I was asked by the editorial staff of Podiatry Today to summarize our thoughts regarding recent fiscal rulings to reduce the weight of the Arizona Health Care Cost Containment System (AHCCCS) on the state of Arizona’s budget. One of those rulings eliminated all state Medicaid coverage of foot care provided by podiatrists.

This figure, which amounts to approximately one million dollars (out of the several billion dollar AHCCCS budget), makes sense philosophically. It is a line item on a budget and it is a conceptually superfluous item. After all, people do not die from hammertoes, bunions, ingrown nails or heel pain. However, what gets missed in this discussion is that many of these patients — a disproportionate amount — are at high risk for severe complications of diabetes, including ulceration and amputation. Now that bunion or hammertoe — or tight fitting shoe — becomes something slightly less superfluous. About half of people with diabetes at any given time may have reductions in sensation that put them at risk for skin ulcers, infections and amputations.

This current discussion seems remarkably prescient. Two robust, large-scale nationwide studies (see https://www.ncbi.nlm.nih.gov/pubmed and https://tinyurl.com/2u2td3n ) have just been published and they describe the very convincing role of podiatric foot care in preventing amputations.1,2 These studies have confirmed many other regional and local studies reporting the same trend toward prevention.

This preventative effect is particularly potent when podiatrists team up with other generalists and specialists. This team approach, which we have coined the “toe and flow,” is featured in a historic and first of its kind dual issue of the Journal of Vascular Surgery (JVS) and Journal of the American Podiatric Medical Association (JAPMA), which will debut next month.

Judging by the amount of mail that we receive and that has been posted to stories on the issue, we know that many patients and clinicians are angry about this budgetary deletion. I would urge people to consider tempering this approach. I am convinced that this cut is not any sort of nefarious scheme to limit access. This is something done by well-intentioned folks who want to make sure that a state-funded agency remains fiscally viable. That being said, this is a real opportunity not to scream and yell, but to educate. This is one of those few areas encountered where all data point in one direction, namely that podiatric care helps people with diabetes.

In the state of Arizona, for instance, the aforementioned one million dollars that can be saved by simply deleting podiatric care in AHCCCS may seem like a real and immediate savings, and it is.

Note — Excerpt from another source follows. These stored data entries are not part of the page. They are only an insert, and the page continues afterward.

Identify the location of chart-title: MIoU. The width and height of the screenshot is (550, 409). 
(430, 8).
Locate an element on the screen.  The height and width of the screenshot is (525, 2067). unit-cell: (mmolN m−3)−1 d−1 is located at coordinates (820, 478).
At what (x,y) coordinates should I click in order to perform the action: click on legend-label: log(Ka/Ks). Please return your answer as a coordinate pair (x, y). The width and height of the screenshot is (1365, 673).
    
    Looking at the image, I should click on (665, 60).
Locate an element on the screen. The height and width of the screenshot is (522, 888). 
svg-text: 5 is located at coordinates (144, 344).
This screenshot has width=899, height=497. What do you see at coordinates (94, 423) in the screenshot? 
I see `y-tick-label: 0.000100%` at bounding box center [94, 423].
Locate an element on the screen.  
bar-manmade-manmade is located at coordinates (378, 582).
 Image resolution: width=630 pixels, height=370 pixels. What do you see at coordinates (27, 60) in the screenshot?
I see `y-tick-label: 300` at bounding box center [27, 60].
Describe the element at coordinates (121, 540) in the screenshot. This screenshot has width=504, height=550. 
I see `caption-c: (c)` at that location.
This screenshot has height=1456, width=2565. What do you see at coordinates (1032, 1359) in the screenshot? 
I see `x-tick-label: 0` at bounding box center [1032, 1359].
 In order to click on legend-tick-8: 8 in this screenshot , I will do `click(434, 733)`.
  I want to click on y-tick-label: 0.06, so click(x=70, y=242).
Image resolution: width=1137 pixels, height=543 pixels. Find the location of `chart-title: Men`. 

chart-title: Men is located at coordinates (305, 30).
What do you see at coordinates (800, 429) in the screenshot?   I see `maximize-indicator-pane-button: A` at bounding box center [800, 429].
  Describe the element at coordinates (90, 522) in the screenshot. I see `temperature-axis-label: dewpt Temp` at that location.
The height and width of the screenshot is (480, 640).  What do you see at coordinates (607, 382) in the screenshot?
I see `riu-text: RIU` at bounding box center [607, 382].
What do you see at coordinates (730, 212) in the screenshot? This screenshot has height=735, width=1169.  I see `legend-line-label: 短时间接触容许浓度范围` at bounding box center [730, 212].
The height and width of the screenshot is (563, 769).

However, if preventative podiatric care prevents just 10 or 20 people from undergoing amputation over the course of the year for the entire state (not to mention the loss of productivity, additional emergency department visits, re-admission to hospital or any other softer figures), then that million dollars vanishes fairly quickly.

I think it can be safely and very conservatively estimated that most podiatrists have easily that many high-risk patients showing up in their clinic next week and just as many with open wounds teetering on the brink of limb loss.

This is the beginning of a logical discussion that can be had not only up and down the state, but around the country or worldwide. This is especially true since, in the time it takes you to read this brief missive (even if you are a speed reader), six or eight people will have lost their legs due to diabetes around the world.

Let us make a difference but let us do it together as patients, as doctors, and as federal healthcare agencies.

References

1. Sloan FA, Feinglos MN, Grossman DS. Receipt of care and reduction of lower extremity amputations in a nationally representative sample of U.S. elderly. Health Serv Res. 2010 Aug 16 (Epub ahead of print).

2. Gibson T, Bagalman E, Wang S, Christina J, Driver D, Garoufalis M, Defrancis W, Wrobel JS. Podiatrist care and likelihood of amputation or hospitalization for patients with diabetes and foot ulcer. Late breaking abstract poster presentation, American Diabetes Association’s Scientific Sessions, June 2010, Orlando, FL. Diabetes 2010; 59(suppl1).